Il presidente francese si era vantato di aver persuaso il collega americano a mantenere le truppe Usa in Siria

Macron e Trump litigano già "Convinto a restare". "Falso"

P rime incomprensioni nell'alleanza transoceanica tra Donald Trump ed Emmanuel Macron sulla Siria. Dopo l'attacco organizzato di concerto tra Usa, Francia e Gran Bretagna, è sempre il dossier siriano a far rischiare la frattura tra gli inquilini di Casa Bianca ed Eliseo. Parlando ad una tv di Parigi, Macron ha rivelato di aver convinto Trump «a rimanere a lungo» nel Paese mediorientale: «Dieci giorni fa il presidente americano ha detto che gli Usa intendevano disimpegnarsi dalla Siria. Noi l'abbiamo convinto che era necessario rimanere». La replica della Casa Bianca non si è fatta attendere, con la portavoce Sarah Sanders che pur non citando Macron ha spiegato come «la missione Usa nel Paese non è cambiata». «Il presidente è stato chiaro, vuole un ritorno a casa delle truppe Usa il più presto possibile». E inoltre il Commander in Chief si aspetta che i partner regionali e gli alleati «si assumano una maggiore responsabilità sia militare che finanziaria, per mettere in sicurezza la regione».

Ieri, poi, Sanders è tornata sull'argomento: Trump «è impegnato a sconfiggere l'Isis - ha affermato -. Abbiamo ancora truppe sul terreno, ma il presidente le vuole riportare a casa e questo non è cambiato, però non abbiamo una scadenza». Precisando comunque che Macron non ha travisato la conversazione con il tycoon. Anche il leader francese ha corretto il tiro: «Noi abbiamo un unico e solo obiettivo militare, la guerra contro l'Isis. La Casa Bianca ha ragione a ricordare che l'impegno militare è contro lo Stato Islamico e si concluderà il giorno in cui questa guerra sarà finita». «La Francia ha la stessa posizione - ha aggiunto -. Ieri non ho parlato di nulla di diverso». Nessuna decisione, invece, è stata per ora presa da Washington su eventuali nuove sanzioni contro la Russia. L'ambasciatrice all'Onu, Nikki Haley, aveva detto che il ministro del Tesoro avrebbe dato notizia ieri di nuove misure restrittive, ma la portavoce della Casa Bianca ha frenato: «Stiamo considerando ulteriori sanzioni contro Mosca e una decisione sarà presa nel prossimo futuro. Stiamo valutando, ma per ora non c'è nulla da annunciare». E per i funzionari Usa citati dal Washington Post è improbabile che ciò avvenga senza un altro evento scatenante. Il portavoce del Cremlino Dmitri Peskov, comunque, è convinto che non avrebbero alcun legame con la situazione in Siria, ma sarebbero dirette «a ostacolare» la Russia sui mercati internazionali. »La campagna di sanzioni contro Mosca sta davvero assumendo i contorni di un'ossessione - ha aggiunto - le consideriamo illecite, contrarie al diritto internazionale e alle regole del Wto».

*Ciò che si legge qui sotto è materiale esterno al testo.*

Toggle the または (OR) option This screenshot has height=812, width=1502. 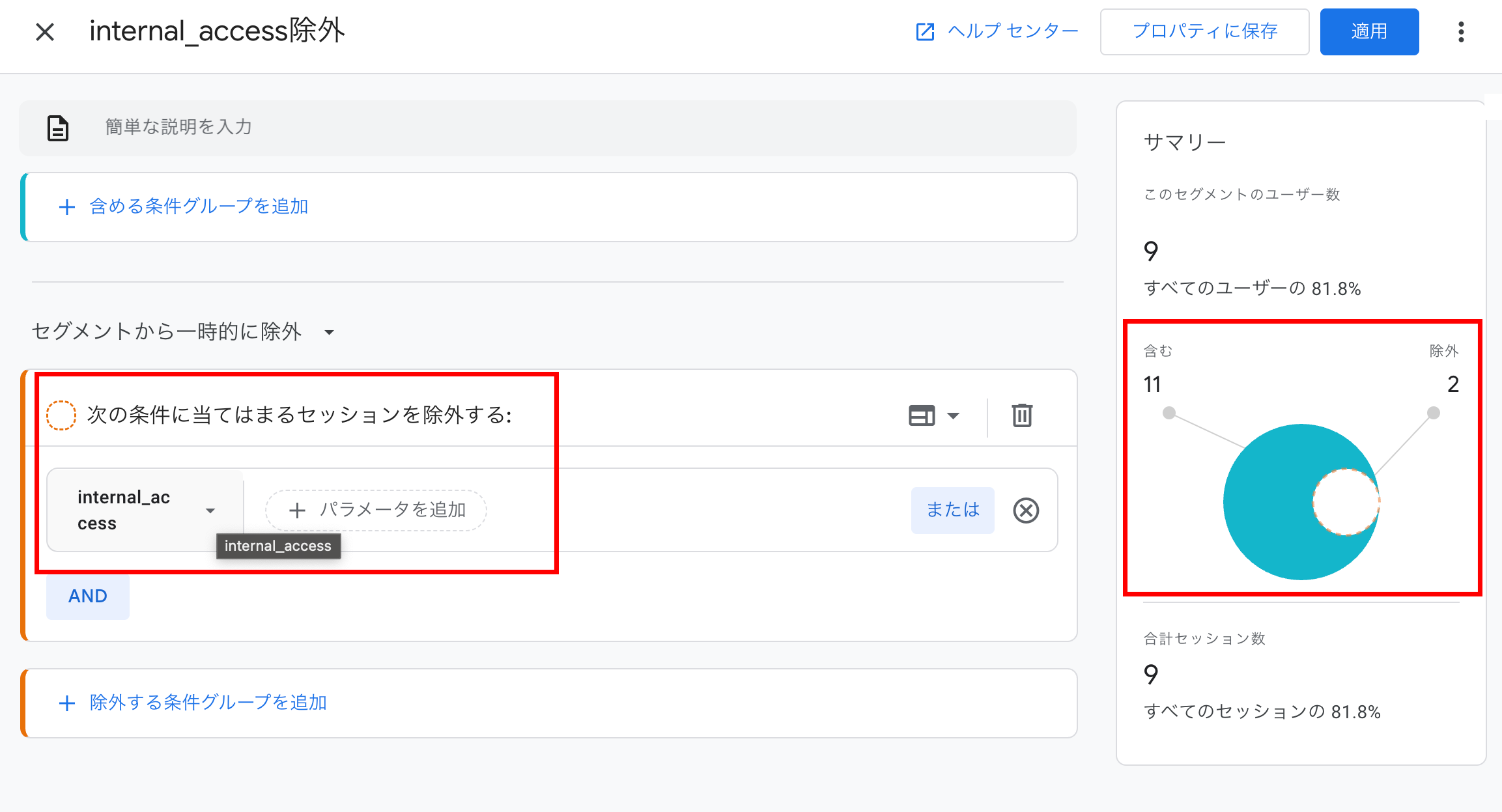tap(952, 511)
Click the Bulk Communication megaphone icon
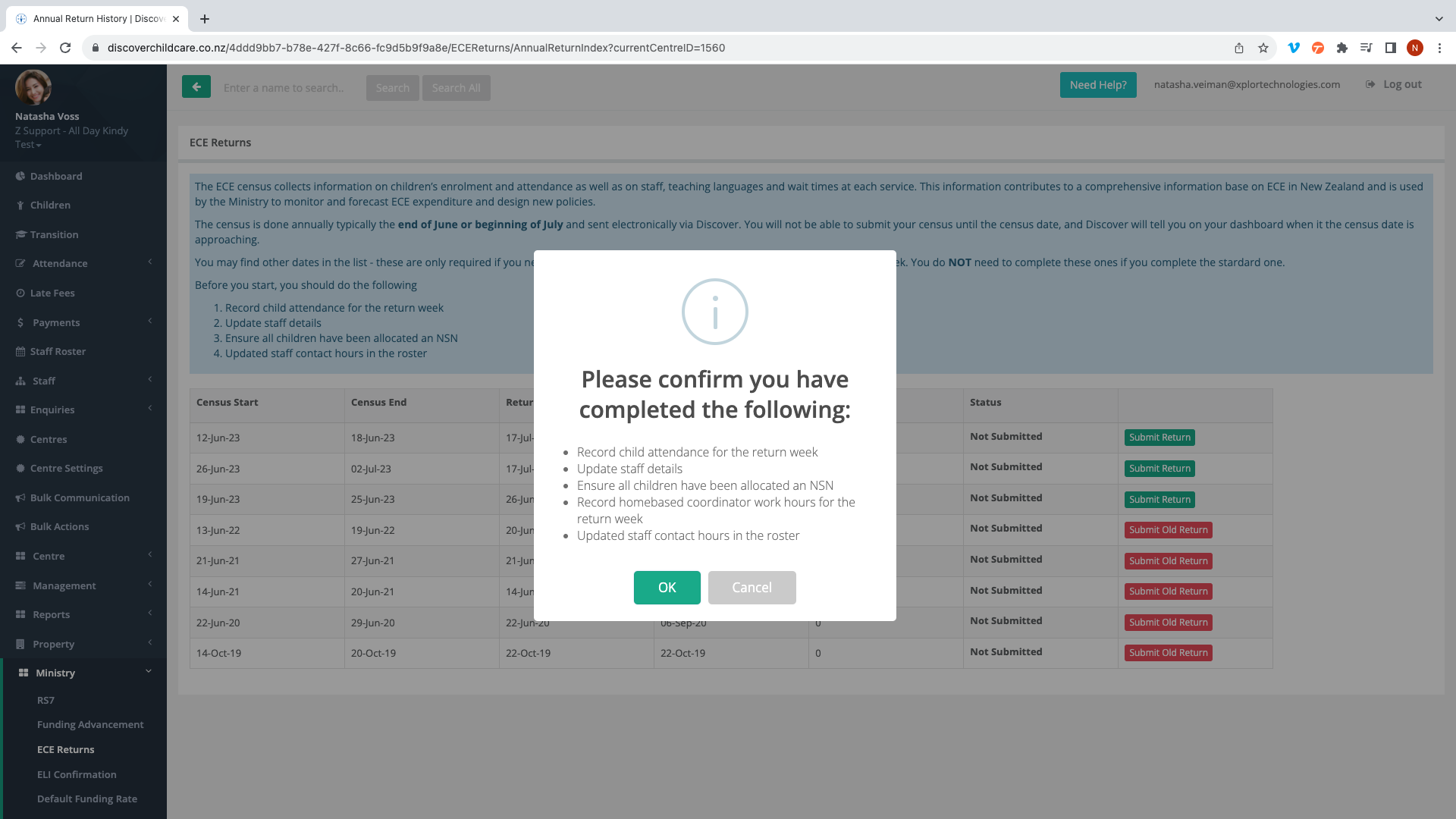 click(x=20, y=498)
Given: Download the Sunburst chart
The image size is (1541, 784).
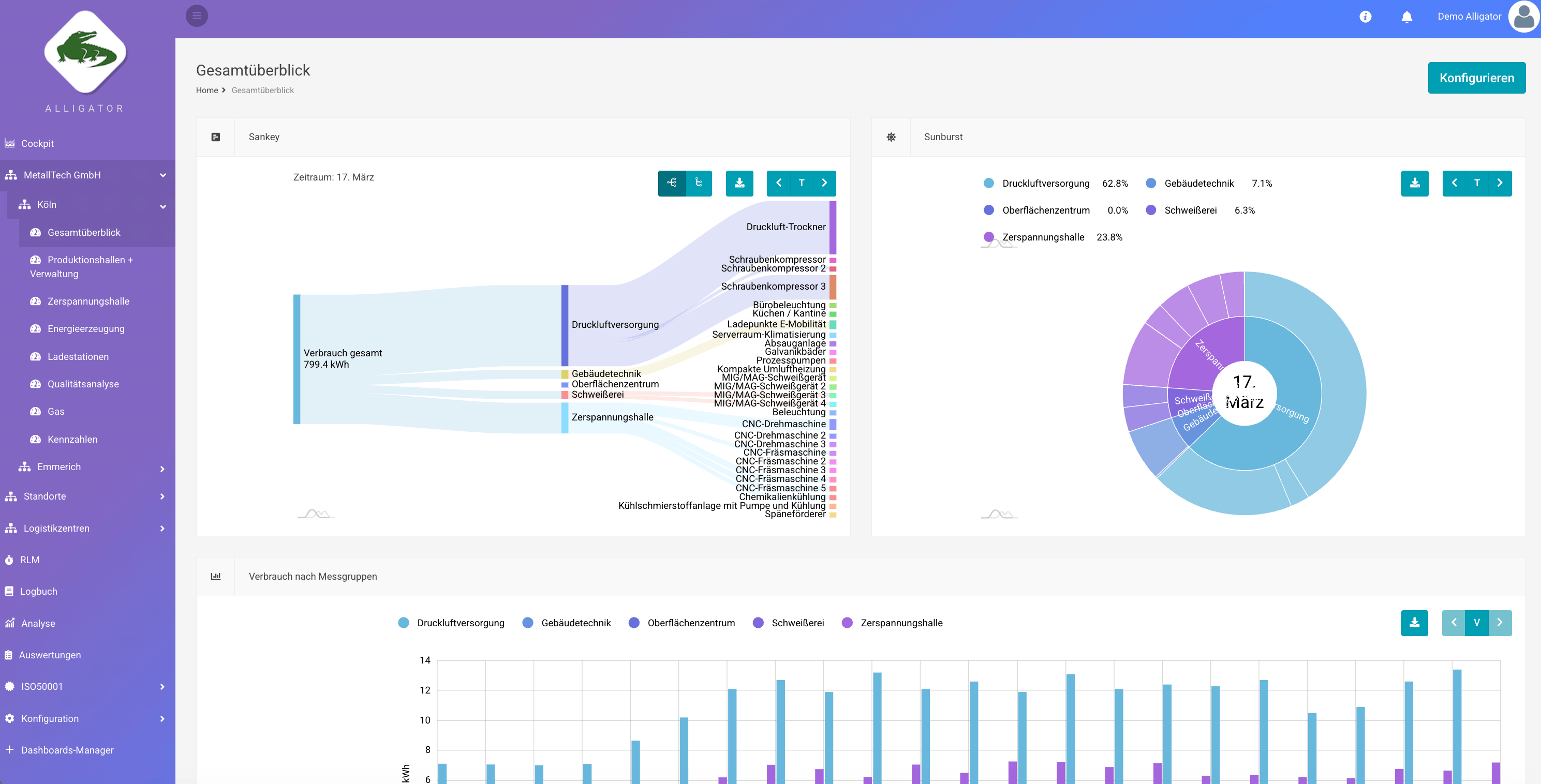Looking at the screenshot, I should (x=1415, y=184).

Intanto, nel Regno Unito, si inasprisce lo scontro tra governo e opposizione sul raid in Siria. Il vice leader laburista, Tom Watson, ha diffuso un rapporto in sui si afferma che l'attacco di Usa, Francia e Gran Bretagna è stato «illegale» sul piano del diritto internazionale. La premier Theresa May, invece, ha difeso alla Camera dei Comuni la legittimità dell'azione definendola ancora una volta «necessaria e proporzionata», e respingendo le critiche secondo cui avrebbe dovuto prima ottenere l'approvazione del Parlamento. «Dovevamo intervenire rapidamente per evitare ulteriori sofferenze umanitarie», ha detto May, replicando alle contestazioni del leader dell'opposizione laburista Jeremy Corbyn. Peraltro, ha continuato, si tratta della stessa motivazione invocata da «governi di diverso colore» in Gran Bretagna per giustificare azioni militari all'estero, dall'intervento in Iraq nel 1991 a quello in Kosovo nel 1999. E i raid erano necessari per dimostrare che «l'uso delle armi chimiche non è accettabile».

Poi, quando Corbyn l'ha attaccata dicendo che «il primo ministro deve rispondere a questa Camera e non al presidente Trump», ha replicato: «Nessuno mi ha dato istruzioni in nessun momento, ho agito nell'interesse nazionale britannico».